Ce que l’on n’accepte pas, c’est leur silence, après coup, face à ces actes d’indiscipline caractérisée. L’on aurait aimé voire la hiérarchie de la police nationale ou ses représentants en provinces identifier les meneurs, les sanctionner mais aussi les officiers et sous-officiers chargés de leur encadrement. La punition est d’autant réclamée qu’elle est la seule thérapie à appliquer pour décourager, dans un proche avenir, d’autres cas d’insoumission, de nature à déboucher sur des « rébellions » en bonne et due forme.

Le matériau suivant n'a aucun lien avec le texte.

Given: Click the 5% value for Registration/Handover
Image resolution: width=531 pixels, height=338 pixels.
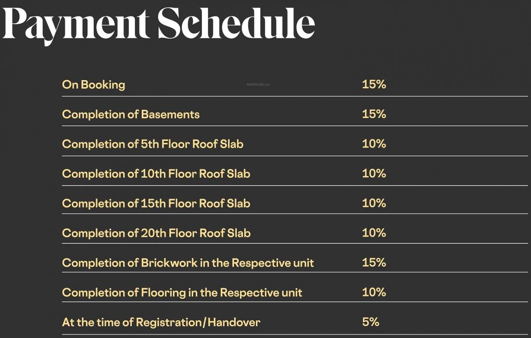Looking at the screenshot, I should tap(370, 322).
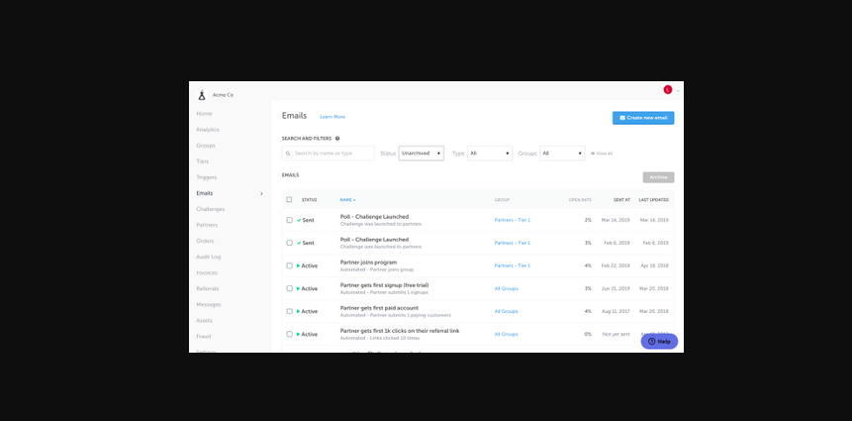This screenshot has width=852, height=421.
Task: Open the Groups filter dropdown
Action: 562,154
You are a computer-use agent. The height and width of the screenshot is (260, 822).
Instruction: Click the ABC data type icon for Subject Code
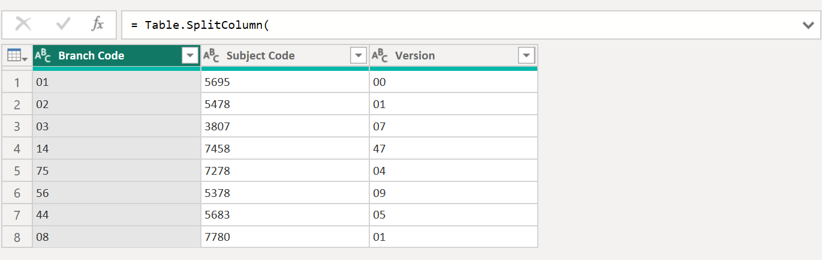click(x=211, y=56)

            Il est scandaleux de voir des éléments récemment sortis des centres de formation de la police nationale congolaise en vue de la sécurisation du processus électoral verser dans les antivaleurs de l’indiscipline, de la violence, de l’anarchie, de la méconnaissance des autorités légalement établies.

            Si tous ces cas de « mutineries » qui ne disent par leur nom restent impunis, il y a risque que des unités entières de la Police Nationale Congolaise échappent à tout contrôle. Il faut battre le fer quand il est encore chaud, notamment en frappant sans pitié le premier échantillon de récalcitrants, que l’on pense avoir été clairement identifiés par leurs supérieurs hiérarchiques directs. Un signal exige d’être envoyé à l’ensemble des unités de ce corps spécialisé, afin d’arrêter la vague des contestations avec les armes.